A high-rate, large-volume openhole fracturing stimulation attempt, where fluid is simply bullheaded into the open hole, typically results in extreme multiple fracturing that causes most of the treating fluid to be placed in one small area near the heel section, leaving the rest of the interval essentially untreated. This result is typical when the lateral has very homogeneous formation properties and no zones are fractured during the drilling process. Even when the horizontal wellbore is almost aligned with the fracture plane, uncontrolled fracture creation usually results rather than an evenly spaced, effective arrangement. When the wellbore is exactly aligned with the fracture plane, one small longitudinal fracture will occur.

In some instances, operators have shot perforations at selected intervals to enhance the distribution of fractures down the lateral but this has produced only very limited success. In most cases, fracture distribution may appear slightly improved over that achieved with the bullheading technique, but ultimately the fracture distribution will not stimulate the reservoir sufficiently for a cost-effective completion.
The process of running a tubing string a long distance into the wellbore, then fracturing down the tubing (at a limited rate) or down both the tubing and the annulus simultaneously (at a high rate) has been used but has not achieved a high success rate in most areas.

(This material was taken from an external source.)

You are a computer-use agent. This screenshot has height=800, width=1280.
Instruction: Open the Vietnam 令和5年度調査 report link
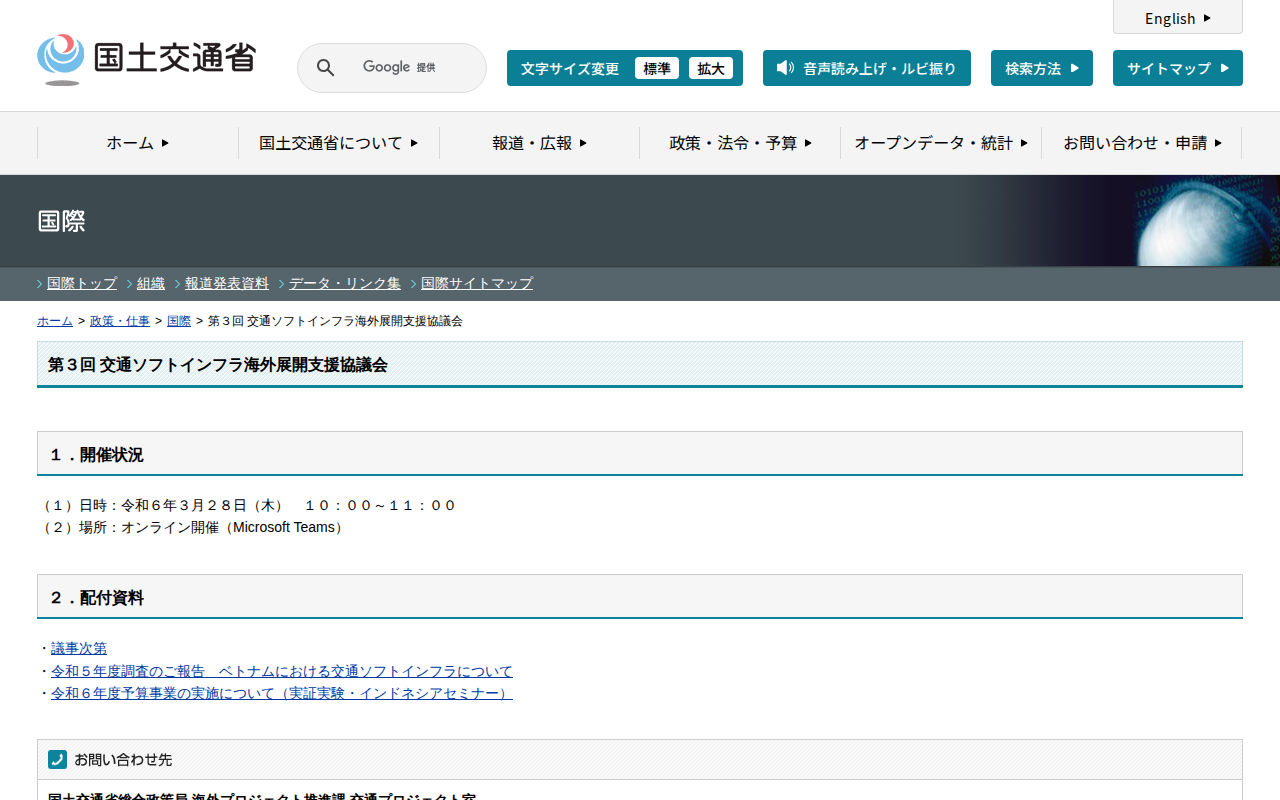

Multilateral horizontal completions

A growing number of marginally economic Level 1 and Level 2 multilateral completions are providing marginal to poor economic results. Many of these appear to need stimulation, either to get beyond wellbore damage or to overcome vertical permeability barriers. Conventional stimulation technology is usually inadequate without some type of mechanical isolation technique. Conventional methods with a good chance of effective stimulation are usually either too high a risk for well problems or too costly to consider for low-return reservoir conditions (or both). Using a system of controlled, precisely placed fractures conveyed by coiled tubing can turn many marginal wells into excellent producers, and do so cost-effectively.